The crystal structure of human Δ4-3-ketosteroid 5β-reductase defines the functional role of the residues of the catalytic tetrad in the steroid double bond reduction mechanism

The 5 beta-reductases (AKR1D1-3) are unique enzymes able to catalyze efficiently and in a stereospecific manner the 5 beta-reduction of the C4-C5 double bond found into Delta 4-3-ketosteroids, including steroid hormones and bile acids. Multiple-sequence alignments and mutagenic studies have already identified one of the residues presumably located at their active site, Glu(120), as the major molecular determinant for the unique activity displayed by 5 beta-reductases. To define the exact role played by this glutamate in the catalytic activity of these enzymes, biochemical and structural studies on human 5 beta-reductase (h5 beta-red) have been undertaken.
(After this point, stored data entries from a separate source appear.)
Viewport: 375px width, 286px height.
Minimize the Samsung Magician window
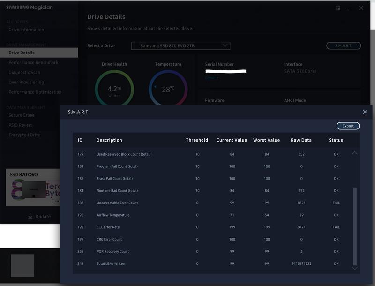point(350,8)

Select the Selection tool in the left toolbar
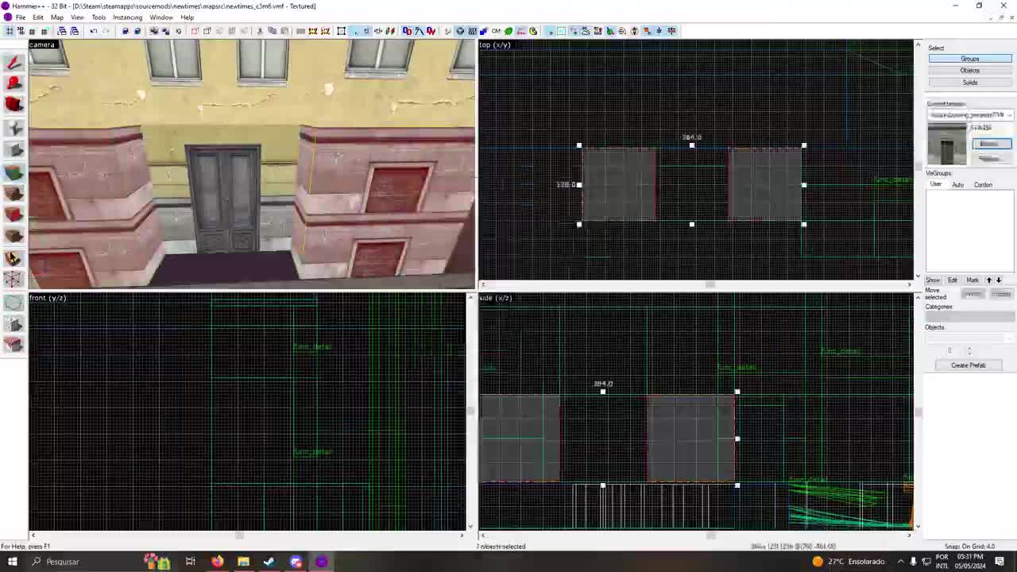(x=14, y=62)
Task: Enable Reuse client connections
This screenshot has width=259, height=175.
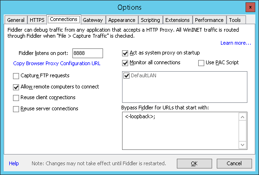Action: pos(16,98)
The crystal structure of h5 beta-red in a ternary complex with NADP(+) and 5 beta-dihydroprogesterone (5 beta-DHP), the product of the 5 beta-reduction of progesterone (Prog), revealed that Glu(120) does not interact directly with the other catalytic residues, as previously hypothesized, thus suggesting that this residue is not directly involved in catalysis but could instead be important for the proper positioning of the steroid substrate in the catalytic site. On the basis of our structural results, we thus propose a realistic scheme for the catalytic mechanism of the C4-C5 double bond reduction. We also propose that bile acid precursors such as 7 alpha-hydroxy-4-cholesten-3-one and 7 alpha,12 alpha-dihydroxy-4-cholesten-3-one, when bound to the active site of h5 beta-red, can establish supplementary contacts with Tyr(26) and Tyr(132), two residues delineating the steroid-binding cavity. These additional contacts very likely account for the higher activity of h5 beta-red toward the bile acid intermediates versus steroid hormones. Finally, in light of the structural data now available, we attempt to interpret the likely consequences of mutations already identified in the gene encoding the h5 beta-red enzyme which lead to a reduction of its enzymatic activity and which can progress to severe liver function failure.